Give back exactly the line containing "Where should I click to: Toggle" and all that follow it in the data below, with the pictures left out.
━━━━
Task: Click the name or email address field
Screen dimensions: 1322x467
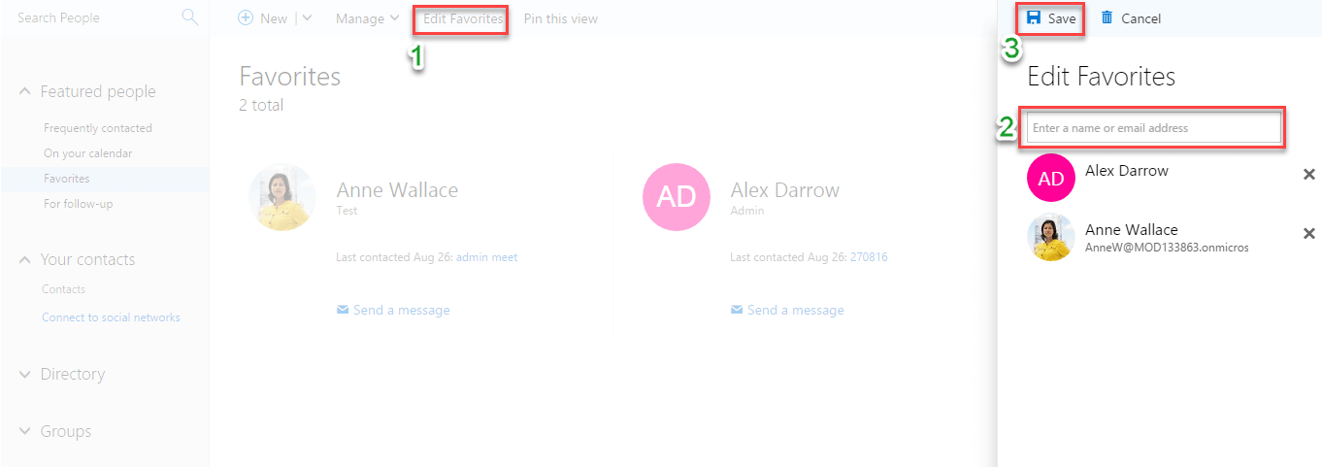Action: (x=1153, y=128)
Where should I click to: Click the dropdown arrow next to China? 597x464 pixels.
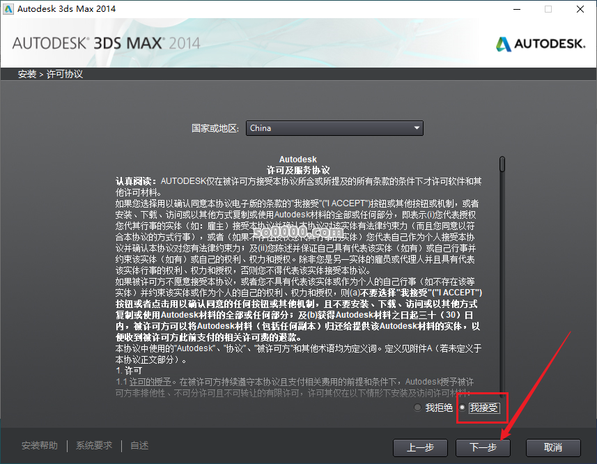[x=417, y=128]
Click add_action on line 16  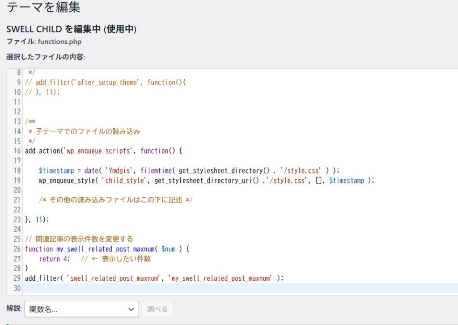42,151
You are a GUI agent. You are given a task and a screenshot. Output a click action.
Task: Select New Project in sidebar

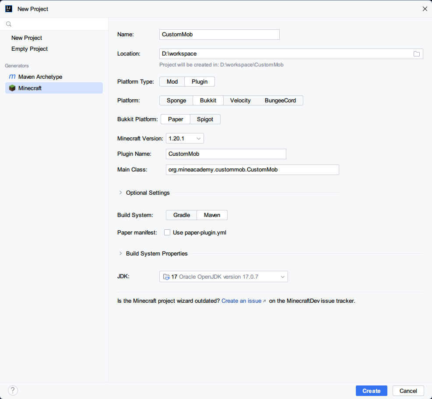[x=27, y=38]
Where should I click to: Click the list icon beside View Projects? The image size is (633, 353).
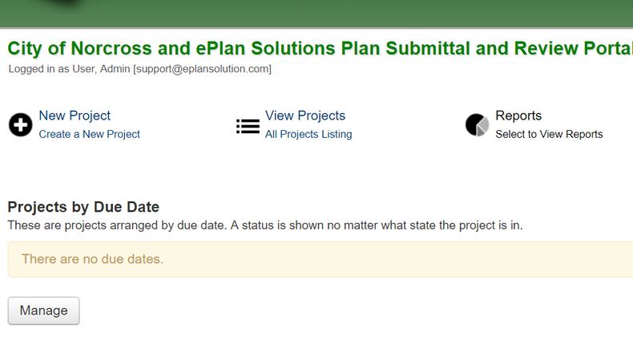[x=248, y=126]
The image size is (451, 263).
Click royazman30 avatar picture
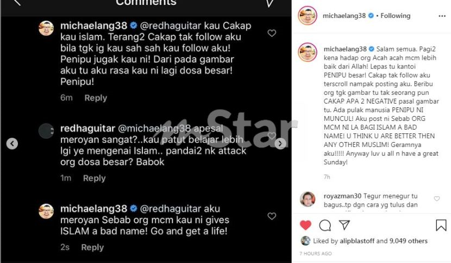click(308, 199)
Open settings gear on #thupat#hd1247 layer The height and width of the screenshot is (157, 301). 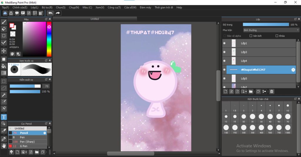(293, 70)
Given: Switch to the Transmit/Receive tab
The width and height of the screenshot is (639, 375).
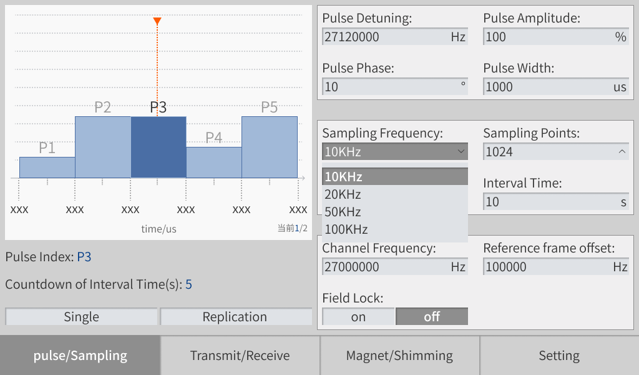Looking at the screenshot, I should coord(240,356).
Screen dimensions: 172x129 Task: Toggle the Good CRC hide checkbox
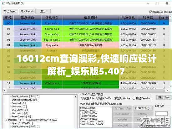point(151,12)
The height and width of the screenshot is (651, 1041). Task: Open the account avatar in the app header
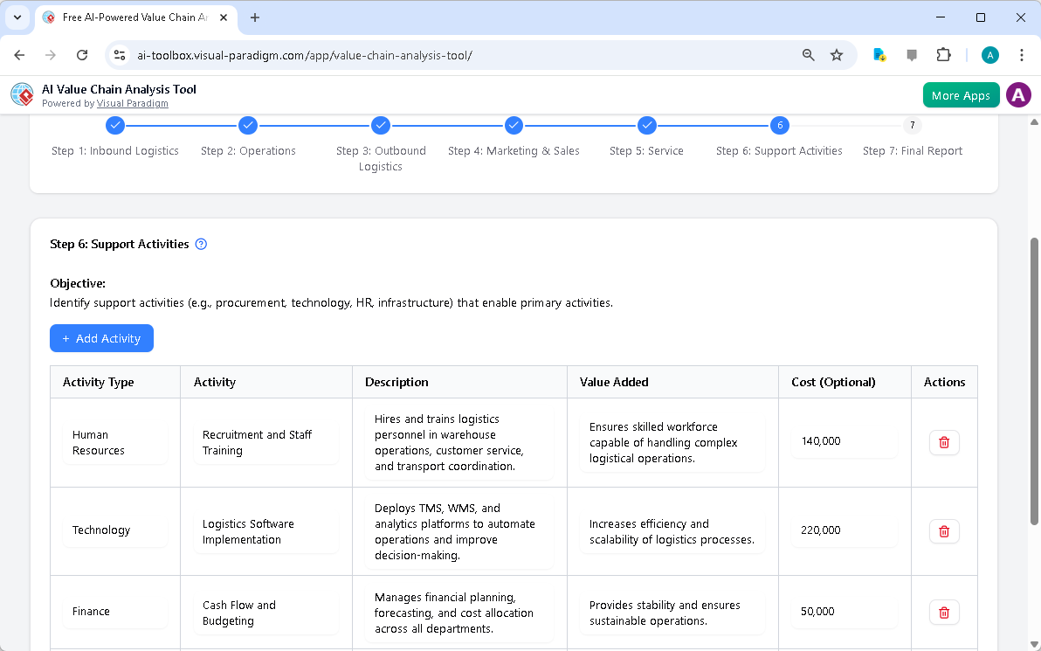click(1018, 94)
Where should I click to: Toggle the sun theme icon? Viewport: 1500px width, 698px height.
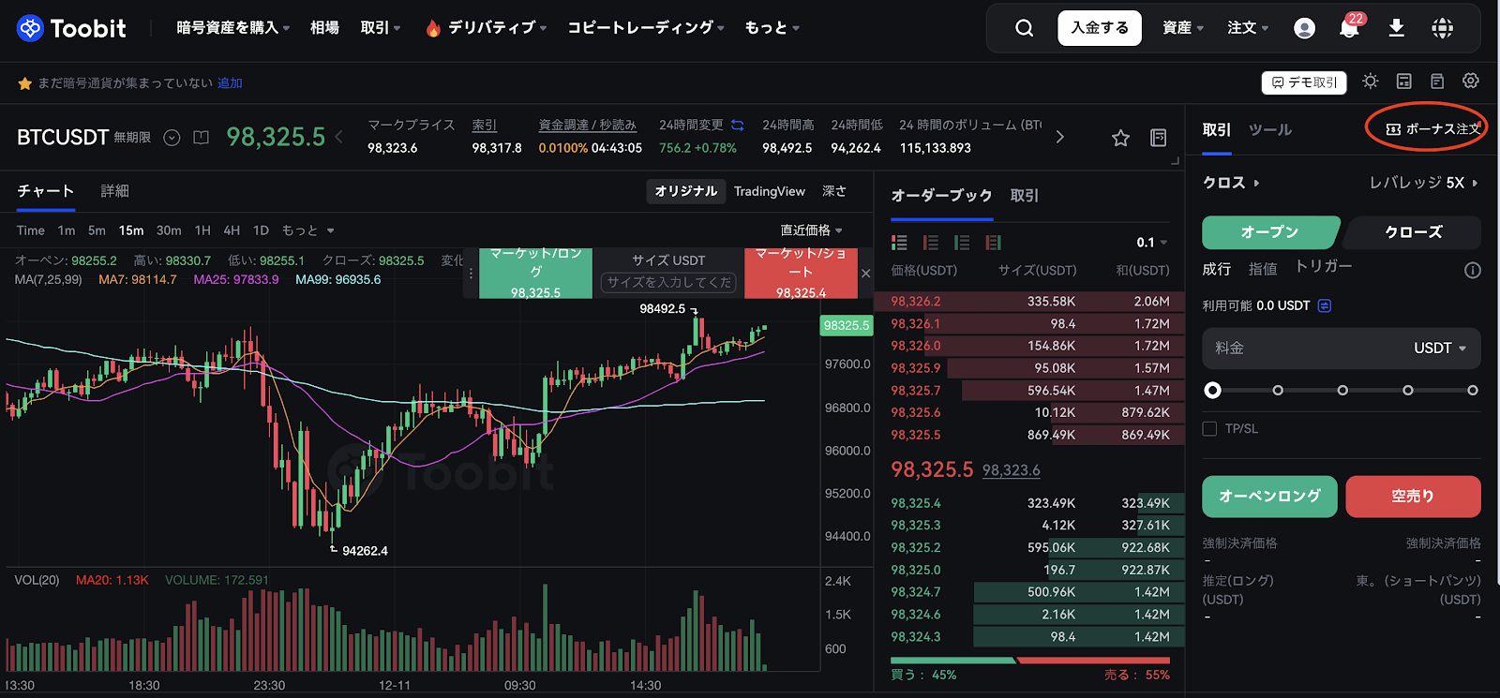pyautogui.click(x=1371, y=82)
━━━━
> _PROBLEM SOLUTION_:
Where should I click to: Toggle the sun theme icon? Viewport: 1500px width, 698px height.
pyautogui.click(x=1371, y=82)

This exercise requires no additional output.